I acknowledged it to be so, but at the same time wondered if the girl were not right in wishing for death as a relief from her troubles.
Early the next morning I inquired at her door again. Miss Oliver was better. Her fever had left her, and she wore a more natural look than at any time since I had seen her. But it was not an untroubled one, and it was with difficulty I met her eyes when she asked if they were coming for her that day, and if she could see Miss Althorpe before she left. As she was not yet able to leave her bed I could easily answer her first question, but I knew too little of Mr. Gryce’s intentions to be able to reply to the second. But I was easy with this suffering woman, very easy, more easy than I ever supposed I could be with any one so intimately associated with crime.

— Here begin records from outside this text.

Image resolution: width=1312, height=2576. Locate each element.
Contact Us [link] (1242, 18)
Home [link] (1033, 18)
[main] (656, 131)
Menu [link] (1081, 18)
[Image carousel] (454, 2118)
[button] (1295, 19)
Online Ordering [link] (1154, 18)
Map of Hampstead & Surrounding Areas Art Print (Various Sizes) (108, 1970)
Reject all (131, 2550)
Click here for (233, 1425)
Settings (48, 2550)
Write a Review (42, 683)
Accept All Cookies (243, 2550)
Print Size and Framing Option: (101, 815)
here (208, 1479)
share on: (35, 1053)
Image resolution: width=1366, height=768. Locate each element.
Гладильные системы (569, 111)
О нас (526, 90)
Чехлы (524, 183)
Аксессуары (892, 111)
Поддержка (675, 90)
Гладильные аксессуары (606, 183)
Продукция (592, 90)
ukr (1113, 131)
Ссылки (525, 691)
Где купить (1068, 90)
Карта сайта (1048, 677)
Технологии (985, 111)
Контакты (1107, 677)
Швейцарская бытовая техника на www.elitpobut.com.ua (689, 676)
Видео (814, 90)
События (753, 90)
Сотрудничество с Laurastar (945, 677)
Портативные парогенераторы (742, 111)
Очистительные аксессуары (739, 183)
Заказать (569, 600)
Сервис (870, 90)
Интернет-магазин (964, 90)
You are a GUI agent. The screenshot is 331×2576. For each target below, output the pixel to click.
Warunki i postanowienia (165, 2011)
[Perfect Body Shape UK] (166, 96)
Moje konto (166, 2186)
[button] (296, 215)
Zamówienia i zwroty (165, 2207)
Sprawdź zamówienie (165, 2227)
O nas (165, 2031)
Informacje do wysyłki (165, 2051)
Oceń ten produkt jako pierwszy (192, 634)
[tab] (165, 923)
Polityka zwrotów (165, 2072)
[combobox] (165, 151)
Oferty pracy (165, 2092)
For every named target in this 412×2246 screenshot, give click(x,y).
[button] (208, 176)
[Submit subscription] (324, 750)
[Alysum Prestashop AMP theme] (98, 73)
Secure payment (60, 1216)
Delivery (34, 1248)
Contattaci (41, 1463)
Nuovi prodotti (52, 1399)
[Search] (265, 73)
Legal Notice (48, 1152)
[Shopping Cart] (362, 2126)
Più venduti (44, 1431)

She seemed to accept my explanations as readily as she already had my presence, and I was struck again with surprise as I considered that my name had never aroused in her the least emotion.
“Miss Althorpe has been so good to me I should like to thank her; from my despairing heart, I should like to thank her,” she said to me as I stood by her side before leaving. “Do you know”—she went on, catching me by the dress as I was turning away—“what kind of a man she is going to marry? She has such a loving heart, and marriage is such a fearful risk.”
“Fearful?” I repeated.
“Is it not fearful? To give one’s whole soul to a man and be met by—I must not talk of it; I must not think of it—But is he a good man? Does he love Miss Althorpe? Will she be happy? I have no right to ask, perhaps, but my gratitude towards her is such that I wish her every joy and pleasure.”
“Miss Althorpe has chosen well,” I rejoined. “Mr. Stone is a man in ten thousand.”
The sigh that answered me went to my heart.
“I will pray for her,” she murmured; “that will be something to live for.”
I did not know what reply to make to this. Everything which this girl said and did was so unexpected and so convincing in its sincerity, I felt moved by her even against my better judgment. I pitied her and yet I dared not urge her on to speak, lest I should fail in my task of making her well. I therefore confined myself to a few haphazard expressions of sympathy and encouragement, and left her in the hands of the nurse.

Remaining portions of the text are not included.